START EXTRACTED RECORDS

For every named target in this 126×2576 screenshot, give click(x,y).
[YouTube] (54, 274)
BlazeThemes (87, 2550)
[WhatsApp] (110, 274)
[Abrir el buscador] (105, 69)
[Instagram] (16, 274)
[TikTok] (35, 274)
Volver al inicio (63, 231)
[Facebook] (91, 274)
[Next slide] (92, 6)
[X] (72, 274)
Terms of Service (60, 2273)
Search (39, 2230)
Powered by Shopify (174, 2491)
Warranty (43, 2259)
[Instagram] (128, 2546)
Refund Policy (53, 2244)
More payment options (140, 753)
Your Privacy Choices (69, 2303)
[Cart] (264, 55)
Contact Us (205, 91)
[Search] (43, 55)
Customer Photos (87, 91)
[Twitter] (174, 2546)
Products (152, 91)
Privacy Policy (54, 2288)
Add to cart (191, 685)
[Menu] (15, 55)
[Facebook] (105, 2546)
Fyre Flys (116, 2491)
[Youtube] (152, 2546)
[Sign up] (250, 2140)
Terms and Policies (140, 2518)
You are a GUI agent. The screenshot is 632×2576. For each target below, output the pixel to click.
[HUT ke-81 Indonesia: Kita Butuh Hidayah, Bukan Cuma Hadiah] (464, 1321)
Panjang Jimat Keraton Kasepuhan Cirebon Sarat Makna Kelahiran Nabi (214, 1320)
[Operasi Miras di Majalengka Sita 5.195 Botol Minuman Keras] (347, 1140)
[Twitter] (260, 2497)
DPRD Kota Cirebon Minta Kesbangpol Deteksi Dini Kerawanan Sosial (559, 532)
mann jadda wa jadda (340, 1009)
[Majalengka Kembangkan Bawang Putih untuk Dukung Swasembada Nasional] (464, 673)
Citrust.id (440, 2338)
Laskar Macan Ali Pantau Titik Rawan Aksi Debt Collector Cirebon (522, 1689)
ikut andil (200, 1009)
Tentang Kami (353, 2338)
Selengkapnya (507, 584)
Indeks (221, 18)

END EXTRACTED RECORDS

§ REQUIRED WORK:
Which lines in the records above contain the word "Terms"? Return each of them.

§ RESPONSE:
Terms of Service (60, 2273)
Terms and Policies (140, 2518)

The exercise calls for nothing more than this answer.